======== Texte fourni ========

L'indice Nikkel cotait moins de 15 000 points en décembre 1997
(39 000 en 1989), soit une perte supérieure à 60 % de sa valeur par rapport aux
années quatre-vingt-dix.
Perquisitions, dénonciations, arrestations, suicides...
Au-delà de la crise économique mondiale et qui rattrape peu à peu le Japon, on
dénonce cependant aussi les pratiques japonaises de collusion entre le monde de
la haute administration, celui des affaires, de la politique et de la pègre
(yakuzas).
Au premier trimestre 1998, le Premier ministre Hashimoto Ryutaro a
fait voter par le Parlement un plan de relance de l'économie de 1 600 milliards
de yens comprenant des commandes de grands travaux, d'importants budgets de
recherche, des réductions d'impôt sur les ménages pour relancer la consommation
(moins 72 500 yens pour une famille de quatre personnes), un soutien accru aux
économies défaillantes d'Asie du Sud-Est.
Par ailleurs, il a été prévu
d'introduire en Bourse davantage de fonds de réserve provenant des épargnes
déposées à la poste.
La crise financière qui s'est poursuivie tout au long de 1997 et jusqu'au
printemps 1998 s'est faite sur fond de perquisitions, de dénonciations,
d'arrestations et de suicides.
Le 18 janvier 1997, trois anciens hauts
fonctionnaires devenus responsables de la société des autoroutes étaient arrêtés
pour avoir communiqué des informations confidentielles à Nomura Securities au
moment d'appels d'offres.
Le 26 janvier 1997, Miyakawa Koichi et Taniuchi
Toshimi, tous deux hauts fonctionnaires du ministère des Finances, étaient
arrêtés pour avoir informé des banques d'une inspection imminente en échange de
pots-de-vin et de " récompenses ".
Cette tendance des administrations à abuser
de l'argent des contribuables a été dénoncée également à la préfecture d'Osaka
en décembre 1997, où 1,33 milliard de yens étaient partis en cadeaux et fausses
factures de taxi.
Le 28 janvier, deux hauts fonctionnaires du ministère des
Finances étaient encore arrêtés pour avoir communiqué des informations
confidentielles à des banques.
Le ministre des Finances, Mitsuzuka Hiroshi,
était obligé de démissionner.
Le 20 février 1998, l'un des leaders du PLD, Araï
Shoki, était retrouvé pendu dans une chambre d'hôtel.
Ce proche du Premier
ministre s'était vu accusé d'avoir reçu plus de 40 millions de yens en
placements illicites à Nikko Securities.
Araï, un ex-résident coréen au Japon,
avait acquis la nationalité japonaise à l'âge de seize ans et avait fait une
belle carrière politique.

========

Poursuivez le texte sur la crise financière japonaise de 1997-1998 en reprenant immédiatement après sa dernière phrase.

======== Extrait de données ========

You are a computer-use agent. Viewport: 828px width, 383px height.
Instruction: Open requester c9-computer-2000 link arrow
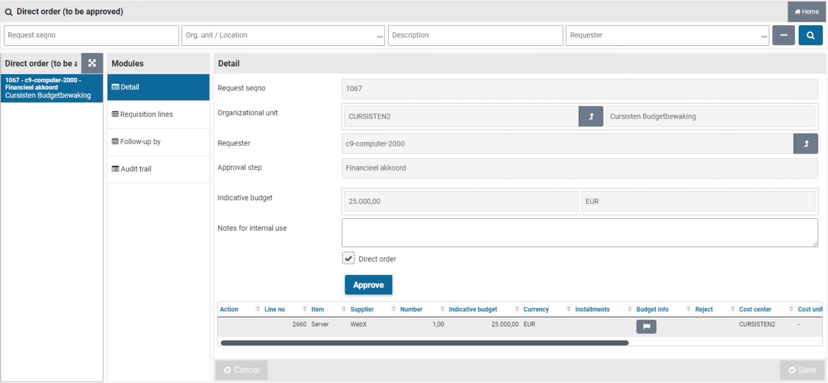pos(805,144)
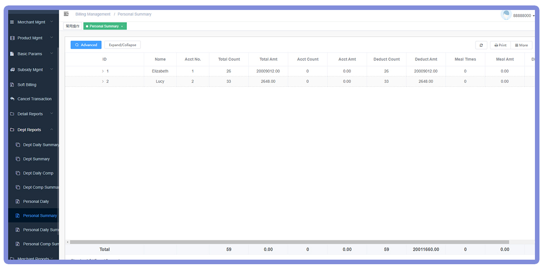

========

• [Réponse]:
Mais le plus grand scandale de l'année aura sans doute été celui causé par Koike
Ryuichi dont le métier était d'extorquer des fonds (sokaiya) en menaçant les
banques de divulguer des dispositions confidentielles et souvent illicites lors
de l'assemblée des actionnaires.
En échange de son silence, il recevait des
sommes appréciables (ayant plaidé coupable, il a déclaré avoir reçu plus de 12
milliards de yens en cadeaux).
Des banques comme la Dai-Ichi Kangyo ou des
maisons de titres comme Nomura Securities ou la défunte Yamaichi Securities
furent ses victimes.
Le 29 juin 1997, le président de la Dai-Ichi Kangyo,
Miyazaki Junichi, démissionnait et se suicidait.
La relance de l'économie nippone : le big bang
Pour Hashimoto Ruytaro, la préoccupation était de relancer la consommation,
d'assainir le système financier et de crédibiliser à nouveau Tokyo comme grande
place boursière auprès des investisseurs étrangers.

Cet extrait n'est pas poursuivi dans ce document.